The Gay-Straight Alliance is a student-run organization
at the high school. We are fighting for equal treatment of gay students and
for an end to the harassment they receive. We believe that everyone has the
right to go to school without fear, no matter their sexual preference. The
GSA is not advocating a gay lifestyle, only working to end the torture that
students who are gay, or percieved to be gay, suffer each day. It makes us
sick to think that a fellow classmate of ours is constantly being ridiculed
to the point where he cannot make himself come to school. In a North
Andover Citizen opinion article, Michael A. Jenike, M.D. wrote, "Why
shouldn't gay individuals have the smae rights as others? If we take as an
overriding principle that we should all strive to reduce suffering and disability
in our fellow man, how can we argue with a program that aims to help us do
just that."
The GSA has recieved some resistance since it has been approved and instituted
at the high school. Many arguements have arisen over whether this organization
should exist. A group of citizens of North Andover and memebers of a local
church wrote an angry letter to the local newspaper, giving their arguements
about why the Gay-Straight Alliance should be banned from the North Andover
High School.
The leader of the this group of citizens, Ms. X, said, "I think
homosexuality is an unhealthy lifestyle and shouldn't be taught. I don't
think it should be shown to be an equal lifestyle." In saying this, Ms. X
is saying that a homosexual lifestyle should not be allowed because she disagrees
with it. If we disagree with the idea of a religion, can we ban that from
the community? It is that same prejudice that led Hitler to killing so many
Jews. "Hitler had his own intolerances, and we know how much trouble he caused
when allowed to inflict his biases on others." (M. Jenike, M.D., North
Andover Citizen,12/4/96) This is exactly the kind of behavior the
Gay-Straight Alliance is working to end. We all agree that everyone is entitled
to their own opinion, but when voicing that opinion makes others agonize
over a simple issue like going to school, something has to be done.

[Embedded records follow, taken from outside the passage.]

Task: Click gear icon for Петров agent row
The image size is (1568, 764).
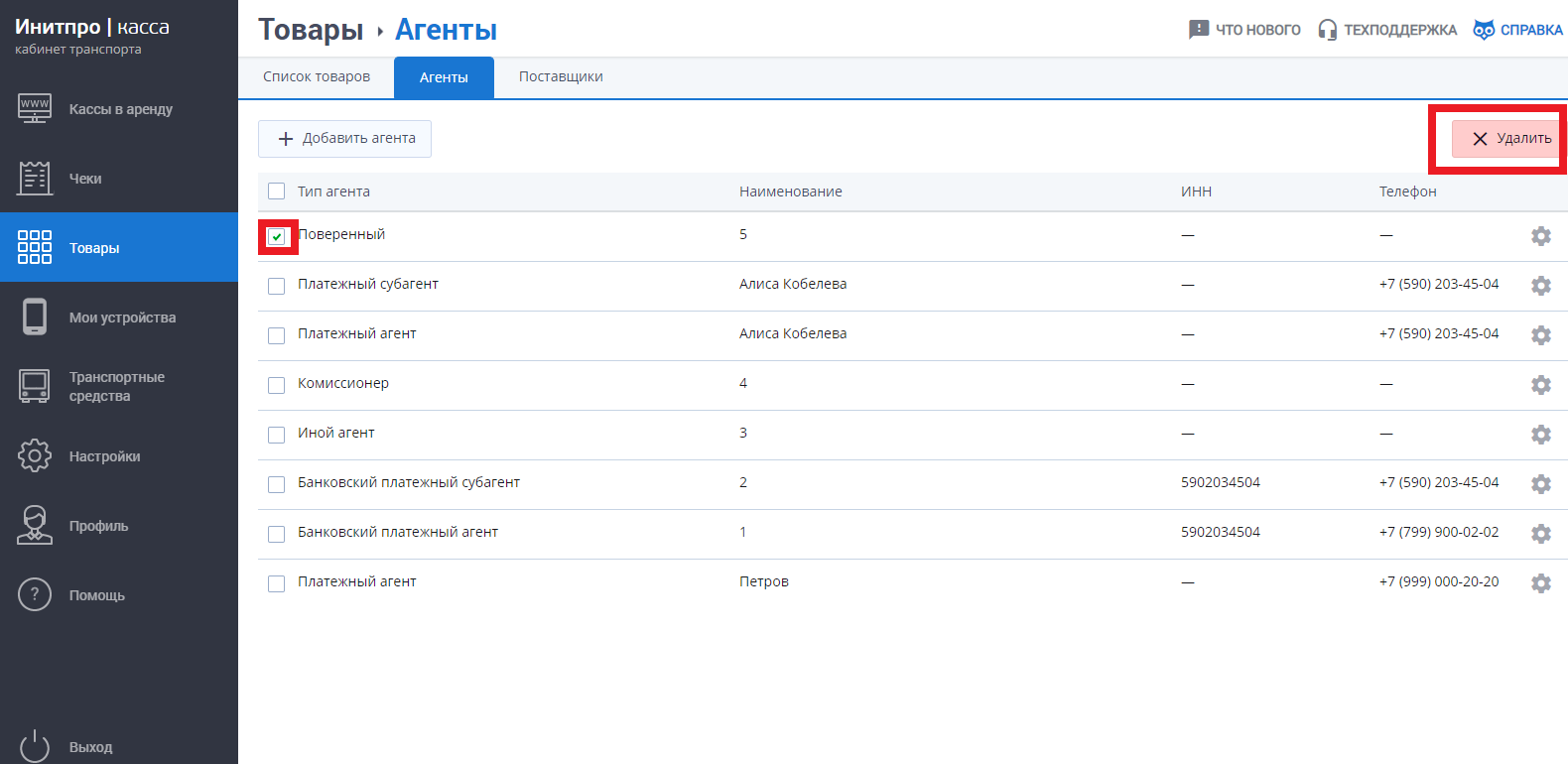Action: (1540, 583)
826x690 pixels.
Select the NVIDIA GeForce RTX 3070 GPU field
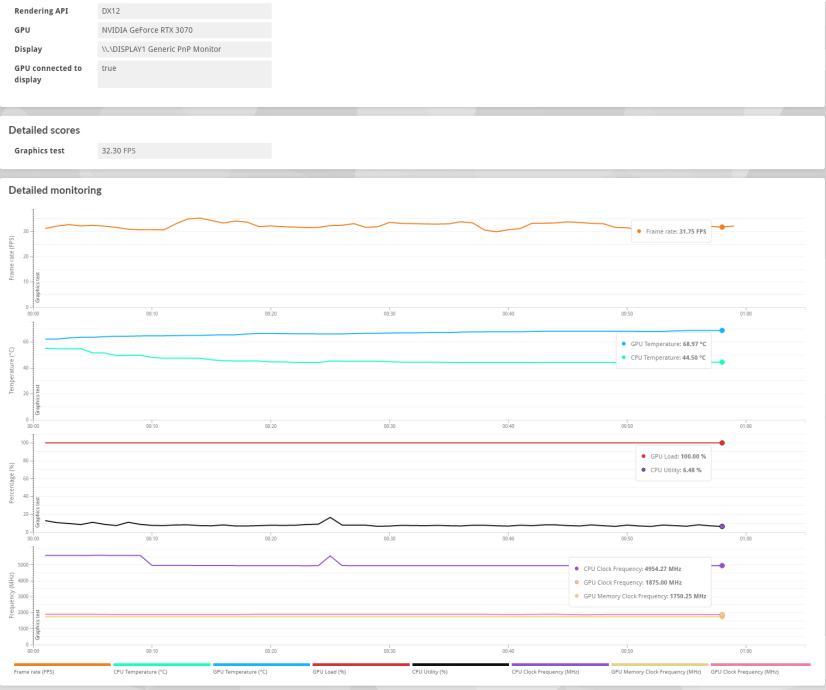(185, 30)
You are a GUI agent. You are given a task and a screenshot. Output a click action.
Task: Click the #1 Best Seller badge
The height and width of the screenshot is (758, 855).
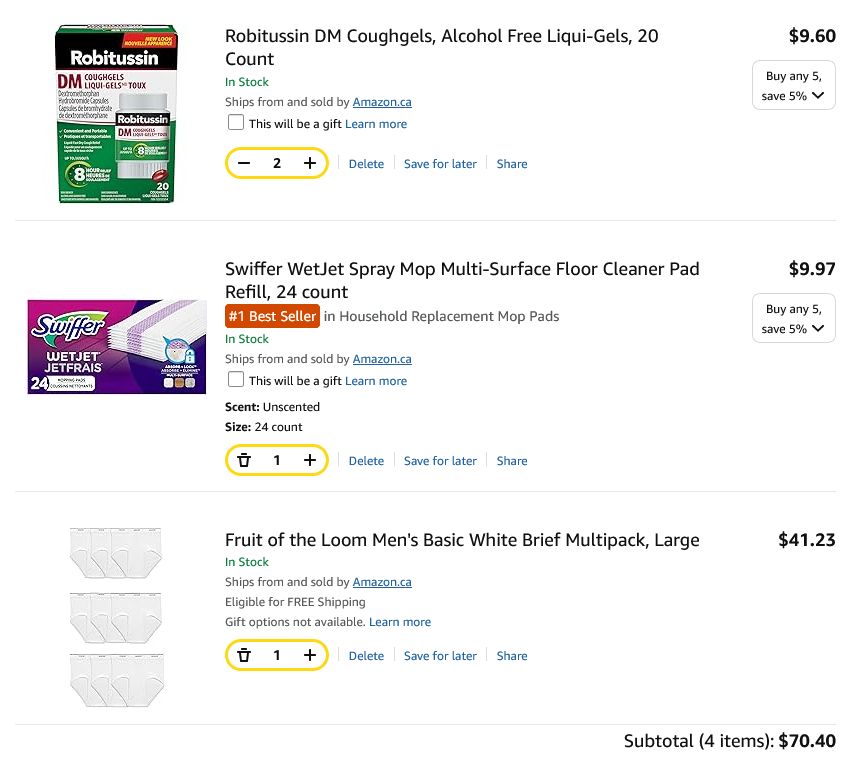click(x=272, y=315)
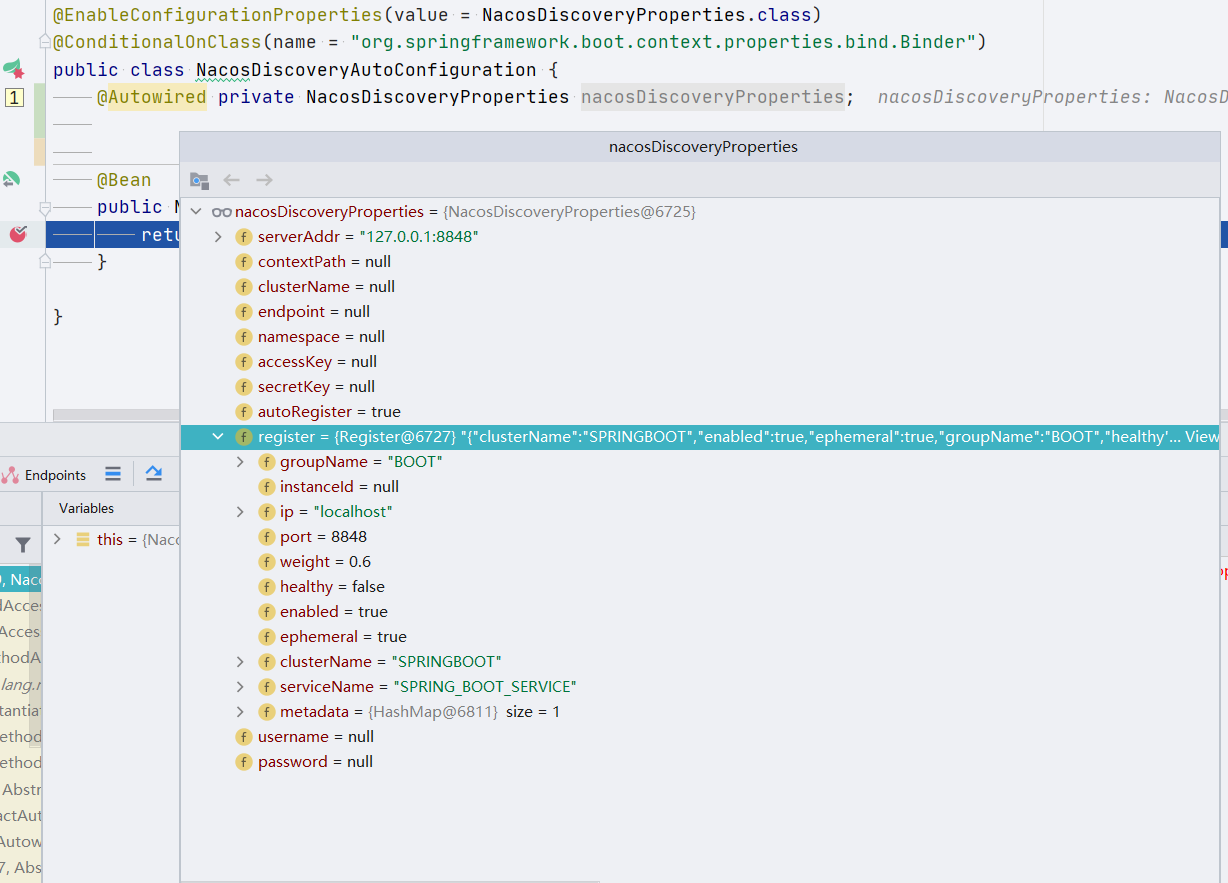The width and height of the screenshot is (1228, 883).
Task: Toggle the breakpoint on the return line
Action: tap(18, 234)
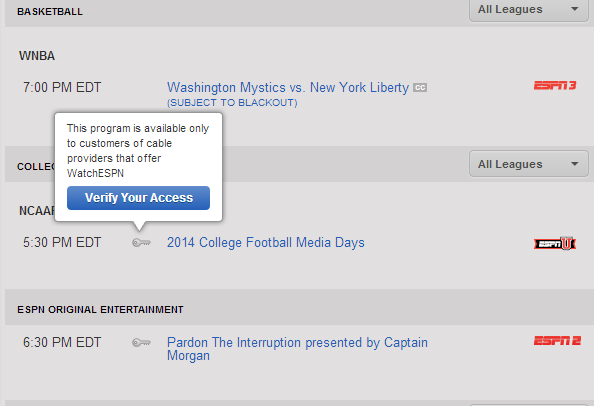Click the Verify Your Access button

pos(138,198)
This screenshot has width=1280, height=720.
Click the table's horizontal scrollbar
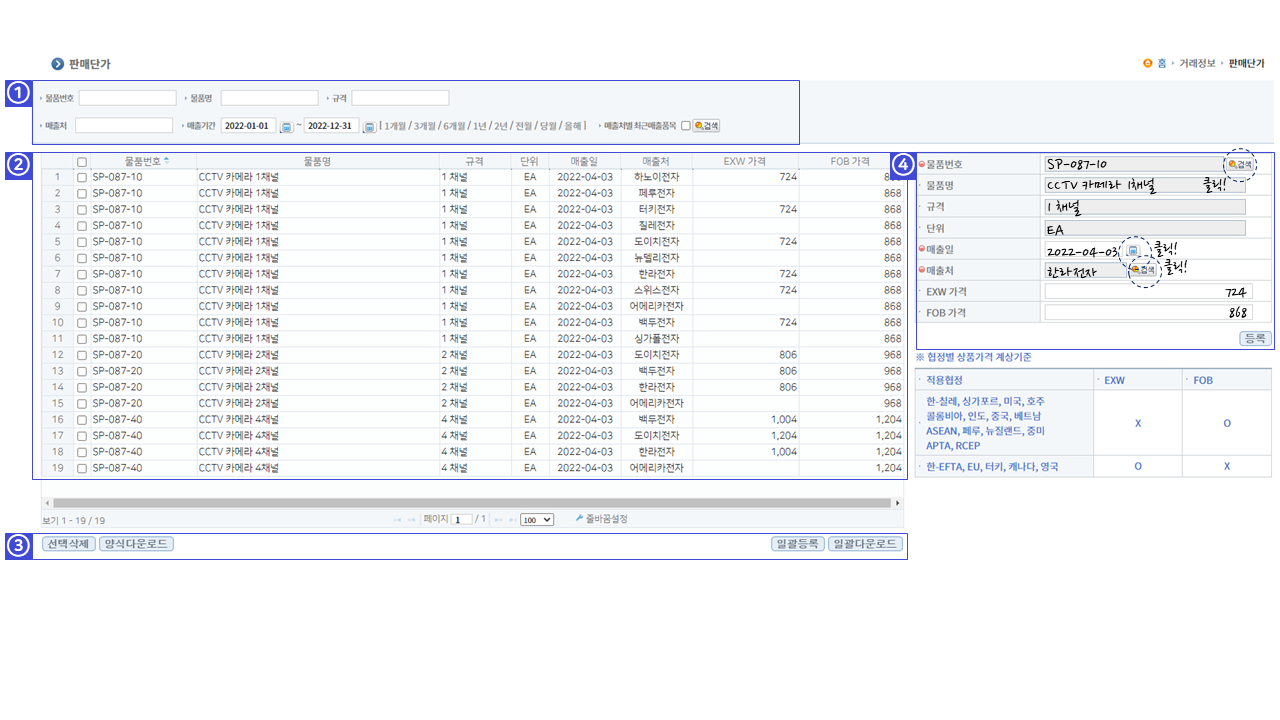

Ms. X also claimed in a Citizen quotation that she did not think that
"this group is there to support each other, rather they are there to
indoctrinate other students." This cannot be farther from the truth. We are
not advocating a homosexual lifestyle, and even if that were our purpose,
one cannot go around recruiting people to be gay. Homosexuality is not like
drinking alcohol or smoking. It is not a choice one makes freely, or one
can be pressured into making. As a Professor of Psychiatry at Harvard Medical
School, M. Jenike overs his medical opinion: "I have never seen any evidence
that gay people can choose whether or not to be gay any more than we can
choose our race."
Student Y and Student Z, two members of the student body of the high school
also wrote an article for the local paper, saying that the school was not
ready for a Gay-Straight Alliance. Acording to a Citizen quotation,
Y and Z stated that "We are sure that with time, the student body will be
able to freely accept this group, but at the present time, we are not
fully-developed with the capability to grasp such a mature subject."
(Citizen, 12/4/96)
By this quotation, one can see a certain apprehension toward the GSA. We
understand that many people fear the idea of homosexuality because they do
not understand it. But Y and Z are missing the point of the GSA's existence
in our school. I do not think teasing, prejudice, and harassment are ideas
that are too mature for the student body. We have all dealt with that since
our first exposure to new people back in preschool. If students realized
that it was not homosexuality, rather acceptance, that we are promoting,
they would have different feelings about the Gay-Straight Alliance.
The final argument in favor of the Gay-Straight Alliance is that participation
in, and anything associated with the organization, is completely voluntary.
In a large school of about 800 people, it is easy enough to go through the
year without ever having to deal with the GSA. We do not press our opinions
on anyone who is unwilling to hear them. As we wrote for an article in the
Dec. 4 edition of the Citizen: "All we ask is for the right to have
our group, and for every student at North Andover High School to make aware
decisions and be able to go to school every day without fear of being harassed
for their true or percieved sexual orientation."